Le recensement de 1842 permet de connaître les noms et les métiers des premiers habitants de la ville de Joliette qui s’appelait St-Charles du Village d’Industrie en 1842. On peut le consulter sur le site de Bibliothèque et Archives Canada. Moins de 20 ans après sa fondation vers 1823 il y avait déjà plus de 1000 habitants dans le village, une croissance très rapide. La population était presque exclusivement canadienne française et catholique.

Peu après que l’Acte d’Union ait créé la province du Canada, comprenant le Canada-Ouest (l’actuelle province de l’Ontario) et le Canada-Est (l’actuelle province de Québec), les législateurs conviennent, en septembre 1841, du besoin de tenir un recensement. Ce dernier devait être complété avant le 1er février 1842.

BAC

En 1842 le Village d’Industrie est tout nouveau, les premiers défricheurs sont arrivés en 1823 et les moulins ont été construits par les seigneurs de Lavaltrie en 1824. Sur ce dessin on voit les 2 manoirs des 2 seigneurs à gauche et les moulins du Village d’Industrie au centre.

Les seigneurs du Village d’Industrie

Voici la page où les seigneurs de St-Charles du Village d’Industrie sont recensés:

Recensement du Village d'Industrie 1842 -1
Ligne 28: B. Joliette – Ligne 29: P.C. Loedel

Le recensement donne la liste des noms des chefs de famille avec le nombre de personnes habitant chaque maison. Pour chaque nom de famille il y a 89 colonnes sur 8 feuilles indiquant le nombre de personnes, le sexe, l’origine ethnique, la religion, les récoltes, les animaux,les établissements industriels, etc.
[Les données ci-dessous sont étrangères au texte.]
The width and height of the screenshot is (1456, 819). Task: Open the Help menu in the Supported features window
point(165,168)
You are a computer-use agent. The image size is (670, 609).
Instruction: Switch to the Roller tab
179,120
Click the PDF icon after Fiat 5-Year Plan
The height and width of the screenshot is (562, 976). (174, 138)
Au bas de la deuxième série de noms du recensement on remarque donc les noms des seigneurs Barthélémy Joliette et P. Chl. Loedel. En suivant les informations les concernant sur les 8 pages on lit sur la page 2 que Loedel est le seul protestant de sa famille (église d’Angleterre); il se déclare canadien français (sa mère est canadienne). La page 7 précise la tenure des terres: les seigneurs tiennent leurs terres en fief et en franc et commun bocage. Tél.(?) Papin, cultivateur, les tient en roture, c’est le seul du village. Les autres habitants sont des censitaires et leur tenure est précisée: un sou et une pinte de blé par arpent en superficie. Certains sont propriétaires de leur bien-fonds, d’autres non.
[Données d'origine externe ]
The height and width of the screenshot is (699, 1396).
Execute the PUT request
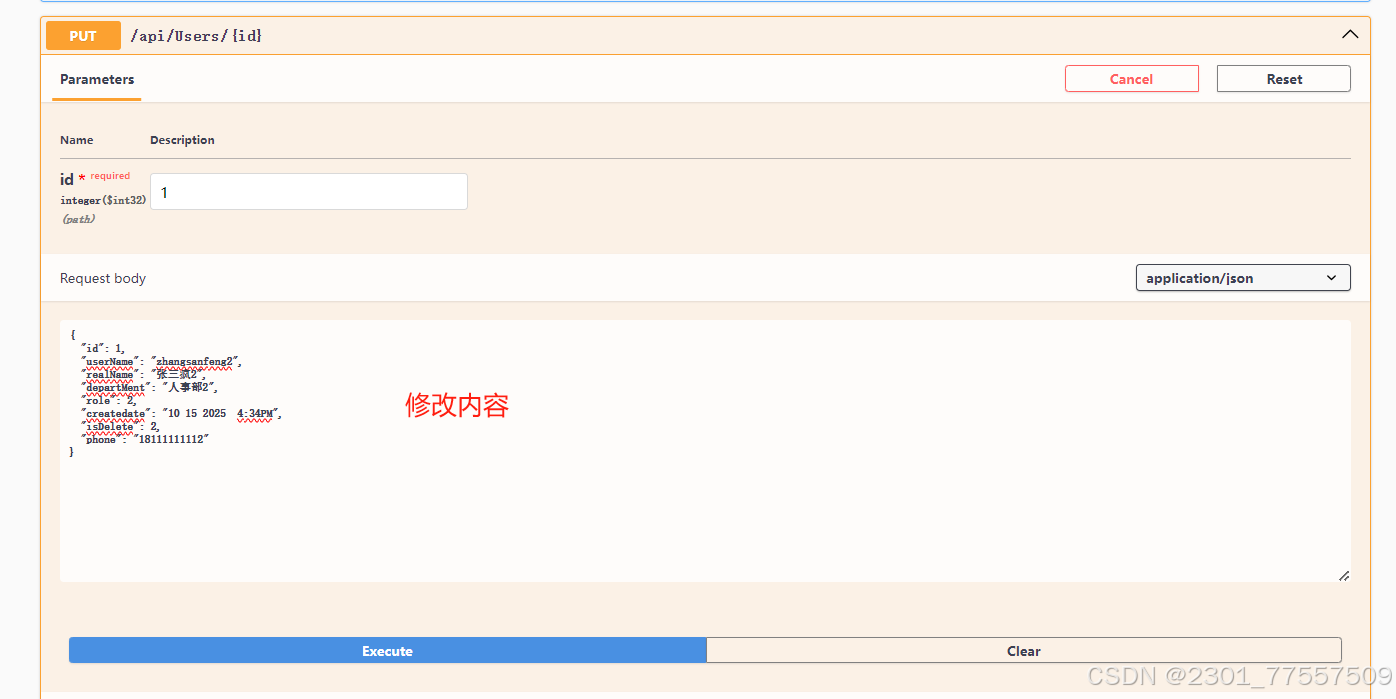[386, 650]
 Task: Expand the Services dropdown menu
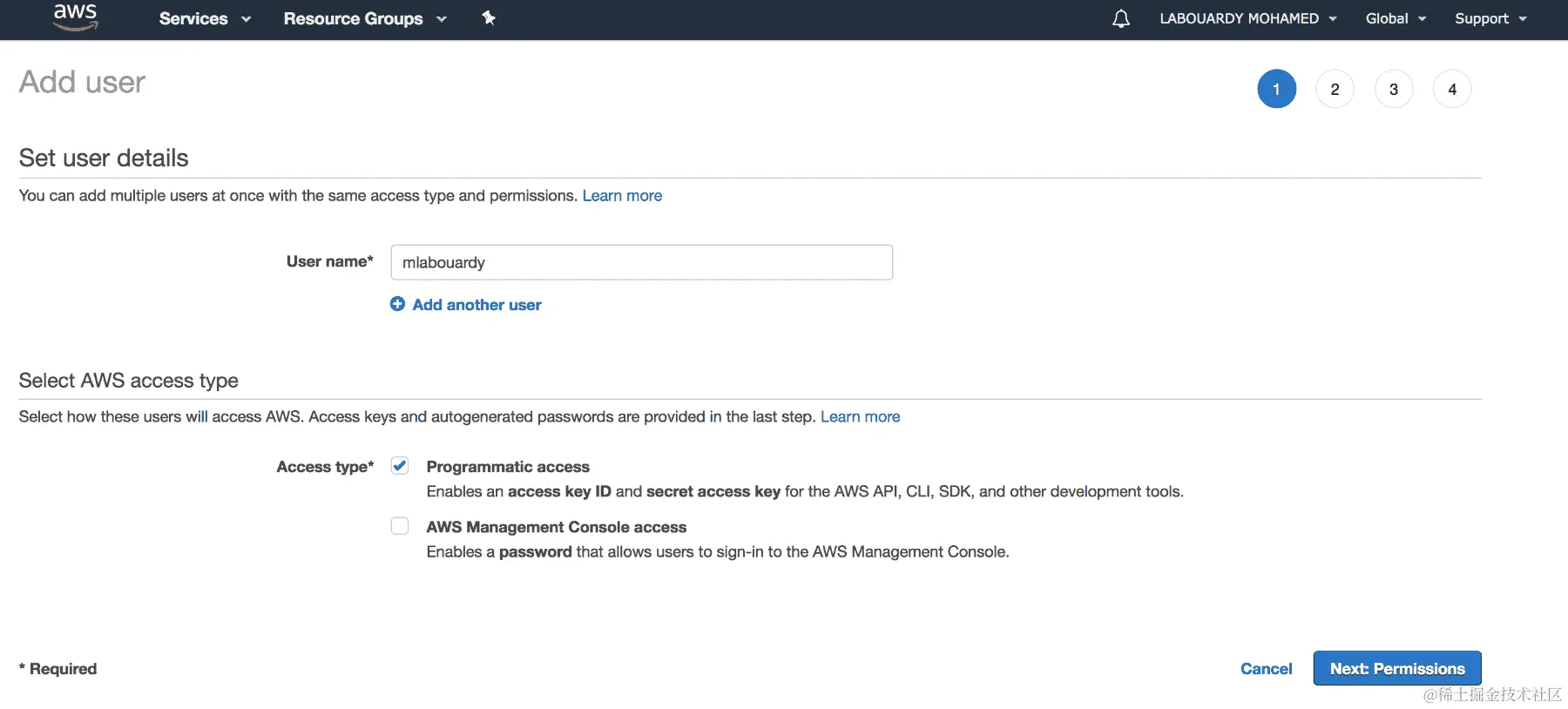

Recensement du Village d'Industrie 1842 -2
Ligne 25: B. Joliette – Ligne 26: P.C. Loedel

Il y a des ratures mais on voit dans les dernières colonnes à la ligne 25 que B. Joliette est propriétaire d’un moulin à farine, 9 moulanges, 1 moulin à avoine; sur la page suivante il déclare encore 2 moulins à scie, 1 moulin à foulon et 1 moulin à carder.

Déchiffrer l’écriture de cette époque n’est pas facile, j’ai marqué (?) quand je n’étais pas sûr.
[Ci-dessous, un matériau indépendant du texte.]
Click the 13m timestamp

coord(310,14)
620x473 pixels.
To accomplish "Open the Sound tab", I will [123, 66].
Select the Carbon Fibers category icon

Les premiers censitaires du Village d’Industrie

Sur la même page on trouve les familles d’Alonzo French, tanneur, et de (?) French, cordonnier, qui viennent des États-Unis; ils sont méthodistes, congrégationalistes et autres dénominations. La famille de J.-B. Tuifs(?), fabriceur d’orloge, vient aussi des États-Unis et est méthodiste. Sur d’autres pages on trouve encore le médecin Henry Hall et 2 familles Stansfild(?) appartenant à l’église d’Angleterre.

La famille de James Kelly est originaire d’Irlande et catholique, c’est la seule. Ce qui est étonnant puisqu’il y avait beaucoup d’immigrants irlandais dans la région. Les seigneurs ne devaient pas beaucoup les aimer!

Tous les autres habitants du village sont canadiens français et catholiques

Voici les autres pages contenant les listes de noms, il y en a 7 en tout. À la fin de la dernière page le nombre total d’habitants à St-Charles du Village d’Industrie en 1842 est de 1007 plus 77 absents lors du recensement.

L’économie d’un village de colonisation

Comme le métier de chaque chef de famille est précisé on peut se faire une bonne idée de la vie économique dans le village d’Industrie en 1842.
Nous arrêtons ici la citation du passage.